Please update the records below so that every "Screen dimensions" becomes "Viewport size", with everything else left unchanged and the pictures left out.
-- Begin --
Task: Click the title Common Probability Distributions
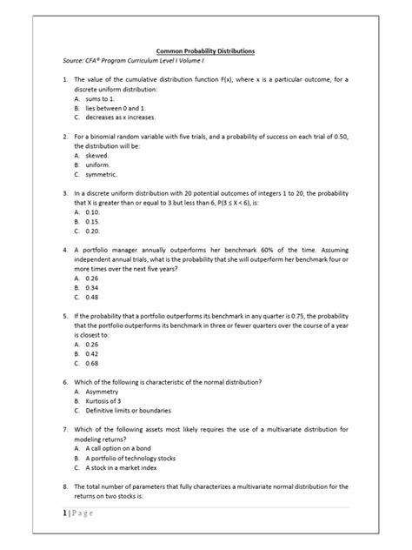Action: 205,53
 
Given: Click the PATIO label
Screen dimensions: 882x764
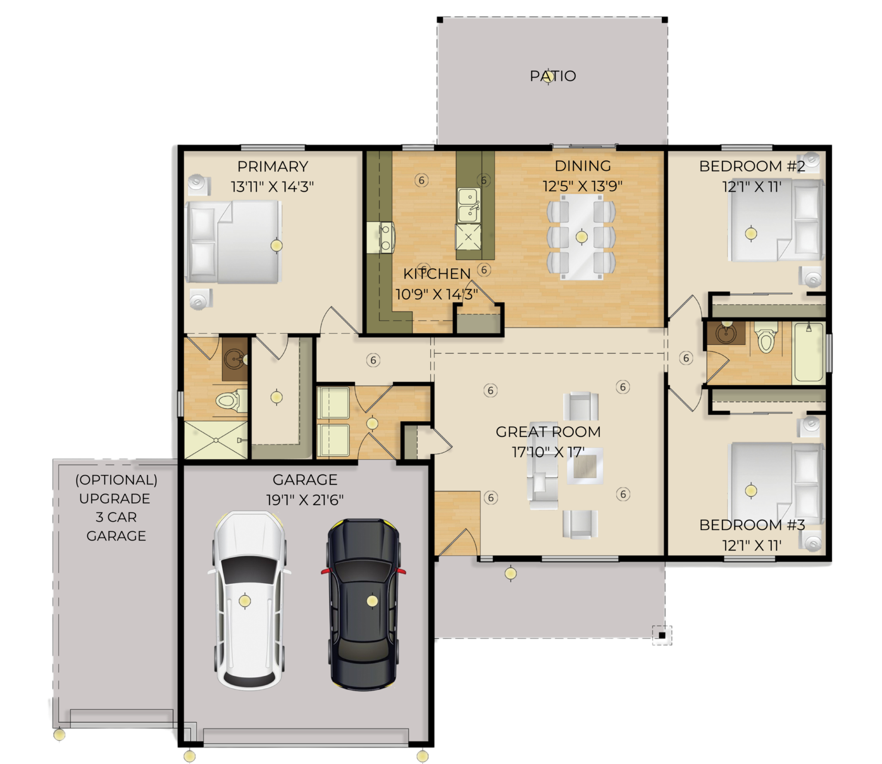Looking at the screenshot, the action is [x=553, y=76].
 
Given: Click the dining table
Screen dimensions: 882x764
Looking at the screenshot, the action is [x=581, y=237].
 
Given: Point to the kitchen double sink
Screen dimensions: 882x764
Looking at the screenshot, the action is [x=469, y=205].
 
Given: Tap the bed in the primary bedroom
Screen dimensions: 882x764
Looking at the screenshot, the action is [x=233, y=242].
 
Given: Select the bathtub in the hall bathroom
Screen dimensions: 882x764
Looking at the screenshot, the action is [x=809, y=353].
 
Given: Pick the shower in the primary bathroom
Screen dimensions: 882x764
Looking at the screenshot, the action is [x=216, y=440].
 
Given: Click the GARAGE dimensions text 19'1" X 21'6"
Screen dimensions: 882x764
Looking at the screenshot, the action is [x=305, y=500].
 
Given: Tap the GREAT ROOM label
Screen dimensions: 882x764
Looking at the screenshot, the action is [x=548, y=432].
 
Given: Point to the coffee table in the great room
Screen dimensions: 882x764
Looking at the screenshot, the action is [x=585, y=466].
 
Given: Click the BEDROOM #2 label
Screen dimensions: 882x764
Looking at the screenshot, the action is [x=752, y=166].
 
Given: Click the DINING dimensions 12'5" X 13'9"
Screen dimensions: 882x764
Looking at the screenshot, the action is [x=582, y=186].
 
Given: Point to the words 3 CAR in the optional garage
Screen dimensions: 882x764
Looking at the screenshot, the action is [x=116, y=517].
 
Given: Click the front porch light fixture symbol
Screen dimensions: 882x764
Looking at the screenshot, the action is [x=510, y=573].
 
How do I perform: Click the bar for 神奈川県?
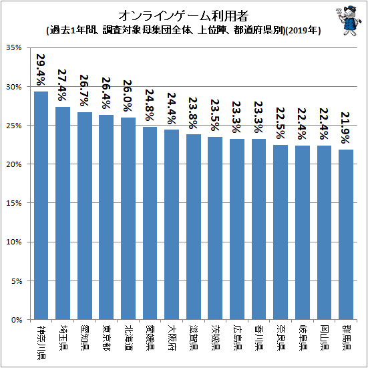pyautogui.click(x=41, y=205)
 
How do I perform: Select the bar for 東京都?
pyautogui.click(x=106, y=217)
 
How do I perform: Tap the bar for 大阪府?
pyautogui.click(x=172, y=224)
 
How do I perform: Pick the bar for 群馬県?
pyautogui.click(x=346, y=234)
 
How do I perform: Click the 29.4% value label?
pyautogui.click(x=40, y=69)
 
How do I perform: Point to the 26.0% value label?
pyautogui.click(x=128, y=96)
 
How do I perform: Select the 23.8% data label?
pyautogui.click(x=193, y=113)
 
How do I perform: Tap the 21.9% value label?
pyautogui.click(x=345, y=128)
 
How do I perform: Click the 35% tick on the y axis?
pyautogui.click(x=14, y=48)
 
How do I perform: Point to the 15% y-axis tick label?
pyautogui.click(x=14, y=203)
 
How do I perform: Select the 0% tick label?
pyautogui.click(x=16, y=320)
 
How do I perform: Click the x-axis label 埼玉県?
pyautogui.click(x=63, y=337)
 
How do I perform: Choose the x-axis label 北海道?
pyautogui.click(x=128, y=337)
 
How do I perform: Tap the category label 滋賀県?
pyautogui.click(x=194, y=337)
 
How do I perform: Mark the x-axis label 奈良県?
pyautogui.click(x=281, y=337)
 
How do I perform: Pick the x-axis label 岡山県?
pyautogui.click(x=324, y=337)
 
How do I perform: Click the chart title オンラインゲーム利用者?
pyautogui.click(x=183, y=16)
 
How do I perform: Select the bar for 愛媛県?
pyautogui.click(x=150, y=223)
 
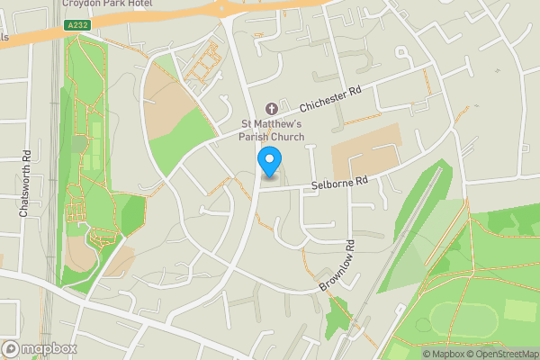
-- End --
▶ **SOLUTION TO THE PROBLEM**:
Task: Click the title Common Probability Distributions
Action: 205,53
 
Given: Click the PATIO label
Viewport size: 882x764
Looking at the screenshot, the action is [x=553, y=76].
 
Given: Click the dining table
Viewport size: 882x764
Looking at the screenshot, the action is [x=581, y=237].
 
Given: Point to the kitchen double sink
Viewport size: 882x764
Looking at the screenshot, the action is [x=469, y=205].
 
Given: Tap the bed in the primary bedroom
Viewport size: 882x764
Looking at the screenshot, the action is [x=233, y=242].
 
Given: Select the bathtub in the hall bathroom
Viewport size: 882x764
Looking at the screenshot, the action is [x=809, y=353].
 
Given: Pick the shower in the primary bathroom
Viewport size: 882x764
Looking at the screenshot, the action is [x=216, y=440].
 
Given: Click the GARAGE dimensions text 19'1" X 21'6"
Viewport size: 882x764
Looking at the screenshot, the action is [x=305, y=500].
 
Given: Tap the GREAT ROOM label
Viewport size: 882x764
Looking at the screenshot, the action is [x=548, y=432].
 
Given: Point to the coffee table in the great room
Viewport size: 882x764
Looking at the screenshot, the action is [x=585, y=466].
 
Given: Click the BEDROOM #2 label
Viewport size: 882x764
Looking at the screenshot, the action is [x=752, y=166].
 
Given: Click the DINING dimensions 12'5" X 13'9"
Viewport size: 882x764
Looking at the screenshot, the action is [x=582, y=186].
 
Given: Point to the words 3 CAR in the optional garage
Viewport size: 882x764
Looking at the screenshot, the action is [x=116, y=517].
 
Given: Click the front porch light fixture symbol
Viewport size: 882x764
Looking at the screenshot, the action is [x=510, y=573].
 
How do I perform: Click the bar for 神奈川県?
pyautogui.click(x=41, y=205)
 
How do I perform: Select the bar for 東京都?
pyautogui.click(x=106, y=217)
 
How do I perform: Tap the bar for 大阪府?
pyautogui.click(x=172, y=224)
 
How do I perform: Pick the bar for 群馬県?
pyautogui.click(x=346, y=234)
 
How do I perform: Click the 29.4% value label?
pyautogui.click(x=40, y=69)
 
How do I perform: Point to the 26.0% value label?
pyautogui.click(x=128, y=96)
 
How do I perform: Select the 23.8% data label?
pyautogui.click(x=193, y=113)
 
How do I perform: Tap the 21.9% value label?
pyautogui.click(x=345, y=128)
 
How do I perform: Click the 35% tick on the y axis?
pyautogui.click(x=14, y=48)
 
How do I perform: Point to the 15% y-axis tick label?
pyautogui.click(x=14, y=203)
 
How do I perform: Select the 0% tick label?
pyautogui.click(x=16, y=320)
 
How do I perform: Click the x-axis label 埼玉県?
pyautogui.click(x=63, y=337)
 
How do I perform: Choose the x-axis label 北海道?
pyautogui.click(x=128, y=337)
 
How do I perform: Tap the category label 滋賀県?
pyautogui.click(x=194, y=337)
 
How do I perform: Mark the x-axis label 奈良県?
pyautogui.click(x=281, y=337)
 
How do I perform: Pick the x-axis label 岡山県?
pyautogui.click(x=324, y=337)
 
How do I perform: Click the chart title オンラインゲーム利用者?
pyautogui.click(x=183, y=16)
 
How do I perform: Select the bar for 愛媛県?
pyautogui.click(x=150, y=223)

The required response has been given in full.